→ **EXERCISE PROMPT**
Below are the records; copy exactly the stretch from the line containing "تاریخی و اجتماعی (38, 2457)" through the line containing "دانلود پی دی اف کتاب بلوک سالمندان (107, 369)", both ends included, and nothing else.
[Start of Attachment]
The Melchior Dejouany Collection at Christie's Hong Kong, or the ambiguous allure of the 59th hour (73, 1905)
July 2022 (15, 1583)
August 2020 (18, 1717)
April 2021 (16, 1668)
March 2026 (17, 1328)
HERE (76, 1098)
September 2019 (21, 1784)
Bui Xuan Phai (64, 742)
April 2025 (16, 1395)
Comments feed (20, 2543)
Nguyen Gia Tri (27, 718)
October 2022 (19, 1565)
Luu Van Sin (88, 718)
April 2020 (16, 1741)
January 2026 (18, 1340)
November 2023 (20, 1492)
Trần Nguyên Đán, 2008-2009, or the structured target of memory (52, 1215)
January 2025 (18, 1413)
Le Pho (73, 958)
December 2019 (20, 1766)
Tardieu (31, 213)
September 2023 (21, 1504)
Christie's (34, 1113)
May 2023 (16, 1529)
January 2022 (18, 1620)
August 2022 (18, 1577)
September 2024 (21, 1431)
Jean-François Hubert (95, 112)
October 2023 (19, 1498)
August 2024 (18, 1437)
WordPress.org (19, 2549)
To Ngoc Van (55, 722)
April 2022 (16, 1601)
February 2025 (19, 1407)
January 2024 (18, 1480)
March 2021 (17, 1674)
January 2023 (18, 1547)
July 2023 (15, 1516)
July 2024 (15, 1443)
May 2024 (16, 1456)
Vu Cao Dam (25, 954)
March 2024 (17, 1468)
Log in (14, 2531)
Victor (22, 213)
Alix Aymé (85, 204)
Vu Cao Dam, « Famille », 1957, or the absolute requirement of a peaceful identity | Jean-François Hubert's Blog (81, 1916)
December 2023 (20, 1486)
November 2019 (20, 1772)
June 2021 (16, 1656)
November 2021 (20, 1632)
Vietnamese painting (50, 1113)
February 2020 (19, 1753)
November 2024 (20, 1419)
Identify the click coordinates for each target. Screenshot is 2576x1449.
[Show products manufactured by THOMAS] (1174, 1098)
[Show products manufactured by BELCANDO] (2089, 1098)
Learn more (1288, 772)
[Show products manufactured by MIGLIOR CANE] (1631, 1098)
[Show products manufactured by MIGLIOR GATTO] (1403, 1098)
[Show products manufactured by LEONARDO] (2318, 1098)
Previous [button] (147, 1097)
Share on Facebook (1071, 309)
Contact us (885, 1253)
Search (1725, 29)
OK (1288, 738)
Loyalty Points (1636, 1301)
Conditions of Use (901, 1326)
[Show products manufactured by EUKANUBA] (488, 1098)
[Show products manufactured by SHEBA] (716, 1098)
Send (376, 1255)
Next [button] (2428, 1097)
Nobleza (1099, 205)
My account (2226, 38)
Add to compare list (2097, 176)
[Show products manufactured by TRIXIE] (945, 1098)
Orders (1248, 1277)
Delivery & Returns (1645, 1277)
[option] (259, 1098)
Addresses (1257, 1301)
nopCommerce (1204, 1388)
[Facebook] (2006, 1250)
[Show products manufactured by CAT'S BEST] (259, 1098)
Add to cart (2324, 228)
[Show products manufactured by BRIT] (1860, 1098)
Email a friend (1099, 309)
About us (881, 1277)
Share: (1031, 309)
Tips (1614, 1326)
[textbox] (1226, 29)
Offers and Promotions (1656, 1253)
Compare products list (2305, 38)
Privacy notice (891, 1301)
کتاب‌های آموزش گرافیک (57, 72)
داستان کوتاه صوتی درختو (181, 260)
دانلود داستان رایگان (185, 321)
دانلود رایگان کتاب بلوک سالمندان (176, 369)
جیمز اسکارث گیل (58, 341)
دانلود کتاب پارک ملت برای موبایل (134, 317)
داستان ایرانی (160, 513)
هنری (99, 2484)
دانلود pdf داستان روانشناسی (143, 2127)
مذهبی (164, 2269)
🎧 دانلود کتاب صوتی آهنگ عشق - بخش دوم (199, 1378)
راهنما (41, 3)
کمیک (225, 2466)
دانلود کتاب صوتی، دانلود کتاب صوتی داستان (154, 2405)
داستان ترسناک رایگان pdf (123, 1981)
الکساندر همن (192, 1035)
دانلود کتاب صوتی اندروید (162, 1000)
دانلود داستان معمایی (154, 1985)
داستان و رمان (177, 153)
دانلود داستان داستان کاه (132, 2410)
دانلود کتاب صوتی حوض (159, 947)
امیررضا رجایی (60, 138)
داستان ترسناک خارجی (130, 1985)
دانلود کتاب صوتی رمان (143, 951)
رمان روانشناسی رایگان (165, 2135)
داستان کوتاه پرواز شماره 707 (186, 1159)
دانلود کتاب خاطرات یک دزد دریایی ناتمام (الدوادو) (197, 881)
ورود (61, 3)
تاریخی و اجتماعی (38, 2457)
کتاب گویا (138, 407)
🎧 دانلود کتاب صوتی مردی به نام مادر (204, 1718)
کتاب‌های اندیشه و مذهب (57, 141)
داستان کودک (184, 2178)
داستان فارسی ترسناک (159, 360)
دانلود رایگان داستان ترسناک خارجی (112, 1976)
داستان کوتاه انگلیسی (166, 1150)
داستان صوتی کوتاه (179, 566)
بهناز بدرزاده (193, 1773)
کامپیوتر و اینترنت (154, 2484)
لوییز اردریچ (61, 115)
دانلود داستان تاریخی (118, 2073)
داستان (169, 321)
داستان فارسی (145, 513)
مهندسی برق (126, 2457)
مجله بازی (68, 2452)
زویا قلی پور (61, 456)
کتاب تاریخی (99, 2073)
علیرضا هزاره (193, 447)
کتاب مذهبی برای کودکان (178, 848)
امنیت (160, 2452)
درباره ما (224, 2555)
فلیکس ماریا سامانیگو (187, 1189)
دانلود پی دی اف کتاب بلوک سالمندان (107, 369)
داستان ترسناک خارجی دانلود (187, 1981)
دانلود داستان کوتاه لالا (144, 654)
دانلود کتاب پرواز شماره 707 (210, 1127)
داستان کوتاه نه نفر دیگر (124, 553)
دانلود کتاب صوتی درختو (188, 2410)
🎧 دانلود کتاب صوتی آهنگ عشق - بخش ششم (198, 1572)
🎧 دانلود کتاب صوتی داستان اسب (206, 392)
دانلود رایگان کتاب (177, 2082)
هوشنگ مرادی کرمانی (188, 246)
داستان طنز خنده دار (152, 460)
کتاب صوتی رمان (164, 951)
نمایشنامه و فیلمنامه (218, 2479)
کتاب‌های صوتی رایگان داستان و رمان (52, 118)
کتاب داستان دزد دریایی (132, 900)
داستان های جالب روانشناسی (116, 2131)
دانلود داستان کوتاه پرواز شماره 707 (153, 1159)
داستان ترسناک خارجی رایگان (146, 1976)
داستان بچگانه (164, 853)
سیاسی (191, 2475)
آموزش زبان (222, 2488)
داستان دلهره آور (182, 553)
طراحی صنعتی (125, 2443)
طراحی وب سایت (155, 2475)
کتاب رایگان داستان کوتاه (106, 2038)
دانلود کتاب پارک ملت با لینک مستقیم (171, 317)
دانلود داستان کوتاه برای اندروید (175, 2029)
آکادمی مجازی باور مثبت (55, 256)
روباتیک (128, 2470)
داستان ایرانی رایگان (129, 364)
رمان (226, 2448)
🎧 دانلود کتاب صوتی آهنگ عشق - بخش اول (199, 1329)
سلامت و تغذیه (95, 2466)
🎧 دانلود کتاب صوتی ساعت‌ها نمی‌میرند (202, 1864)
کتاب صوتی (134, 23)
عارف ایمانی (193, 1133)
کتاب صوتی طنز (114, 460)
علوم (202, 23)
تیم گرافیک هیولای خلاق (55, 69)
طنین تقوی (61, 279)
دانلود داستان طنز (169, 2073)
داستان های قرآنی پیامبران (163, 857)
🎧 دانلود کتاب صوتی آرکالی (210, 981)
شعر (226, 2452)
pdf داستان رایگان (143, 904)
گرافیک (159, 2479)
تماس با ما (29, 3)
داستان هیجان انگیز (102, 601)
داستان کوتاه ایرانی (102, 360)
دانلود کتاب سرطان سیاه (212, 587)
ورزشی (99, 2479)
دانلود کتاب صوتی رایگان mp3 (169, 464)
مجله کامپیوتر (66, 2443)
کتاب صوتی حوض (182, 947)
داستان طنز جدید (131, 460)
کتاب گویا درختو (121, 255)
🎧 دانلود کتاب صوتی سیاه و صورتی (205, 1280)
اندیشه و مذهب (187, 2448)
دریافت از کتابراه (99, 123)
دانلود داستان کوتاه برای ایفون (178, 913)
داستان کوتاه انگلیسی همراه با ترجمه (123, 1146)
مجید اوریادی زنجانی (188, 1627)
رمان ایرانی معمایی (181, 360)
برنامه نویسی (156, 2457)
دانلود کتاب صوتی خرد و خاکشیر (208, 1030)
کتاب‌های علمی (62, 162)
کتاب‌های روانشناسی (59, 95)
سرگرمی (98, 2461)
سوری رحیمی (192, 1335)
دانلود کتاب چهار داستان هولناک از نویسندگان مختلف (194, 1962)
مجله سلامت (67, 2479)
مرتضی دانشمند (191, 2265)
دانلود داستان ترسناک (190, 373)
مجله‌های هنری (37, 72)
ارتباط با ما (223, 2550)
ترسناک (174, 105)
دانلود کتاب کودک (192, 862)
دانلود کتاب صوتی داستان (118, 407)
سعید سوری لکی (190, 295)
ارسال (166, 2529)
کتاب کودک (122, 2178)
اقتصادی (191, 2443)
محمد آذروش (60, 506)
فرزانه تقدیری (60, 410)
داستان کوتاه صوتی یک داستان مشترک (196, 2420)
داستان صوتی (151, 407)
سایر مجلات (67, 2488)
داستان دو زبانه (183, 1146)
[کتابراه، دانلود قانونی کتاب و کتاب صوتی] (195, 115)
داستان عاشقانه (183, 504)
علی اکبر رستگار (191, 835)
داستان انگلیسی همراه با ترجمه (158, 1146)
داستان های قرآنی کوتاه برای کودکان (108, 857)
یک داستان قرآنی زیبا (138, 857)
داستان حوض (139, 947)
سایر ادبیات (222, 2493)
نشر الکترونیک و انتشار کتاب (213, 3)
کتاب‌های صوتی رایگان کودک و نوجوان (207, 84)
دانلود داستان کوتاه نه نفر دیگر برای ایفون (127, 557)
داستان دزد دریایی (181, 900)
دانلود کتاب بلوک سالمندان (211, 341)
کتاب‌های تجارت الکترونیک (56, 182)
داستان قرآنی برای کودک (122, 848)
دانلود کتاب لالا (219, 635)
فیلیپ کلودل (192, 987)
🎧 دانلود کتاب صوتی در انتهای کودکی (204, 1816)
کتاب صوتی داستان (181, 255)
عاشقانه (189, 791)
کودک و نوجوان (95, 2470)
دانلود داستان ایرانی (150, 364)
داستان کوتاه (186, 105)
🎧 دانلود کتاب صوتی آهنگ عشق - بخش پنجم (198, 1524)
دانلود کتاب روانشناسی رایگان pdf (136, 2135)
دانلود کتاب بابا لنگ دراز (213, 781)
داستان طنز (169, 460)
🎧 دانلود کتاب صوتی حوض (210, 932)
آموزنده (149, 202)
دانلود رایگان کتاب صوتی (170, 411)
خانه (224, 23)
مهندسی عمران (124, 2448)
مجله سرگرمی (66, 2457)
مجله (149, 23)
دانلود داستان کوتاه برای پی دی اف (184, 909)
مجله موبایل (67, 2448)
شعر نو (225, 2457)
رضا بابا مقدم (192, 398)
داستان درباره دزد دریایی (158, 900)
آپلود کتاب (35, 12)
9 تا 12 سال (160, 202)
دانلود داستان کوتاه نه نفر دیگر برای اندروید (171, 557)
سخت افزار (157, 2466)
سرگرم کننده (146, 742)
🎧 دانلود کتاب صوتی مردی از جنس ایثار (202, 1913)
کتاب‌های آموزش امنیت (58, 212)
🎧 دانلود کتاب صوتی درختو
[End of Attachment]
→ **EXERCISE OUTPUT**
تاریخی و اجتماعی (38, 2457)
کتاب گویا (138, 407)
🎧 دانلود کتاب صوتی مردی به نام مادر (204, 1718)
کتاب‌های اندیشه و مذهب (57, 141)
داستان کودک (184, 2178)
داستان فارسی ترسناک (159, 360)
دانلود رایگان داستان ترسناک خارجی (112, 1976)
داستان کوتاه انگلیسی (166, 1150)
داستان صوتی کوتاه (179, 566)
بهناز بدرزاده (193, 1773)
کامپیوتر و اینترنت (154, 2484)
لوییز اردریچ (61, 115)
دانلود داستان تاریخی (118, 2073)
داستان (169, 321)
داستان فارسی (145, 513)
مهندسی برق (126, 2457)
مجله بازی (68, 2452)
زویا قلی پور (61, 456)
کتاب تاریخی (99, 2073)
علیرضا هزاره (193, 447)
کتاب مذهبی برای کودکان (178, 848)
امنیت (160, 2452)
درباره ما (224, 2555)
فلیکس ماریا سامانیگو (187, 1189)
دانلود پی دی اف کتاب بلوک سالمندان (107, 369)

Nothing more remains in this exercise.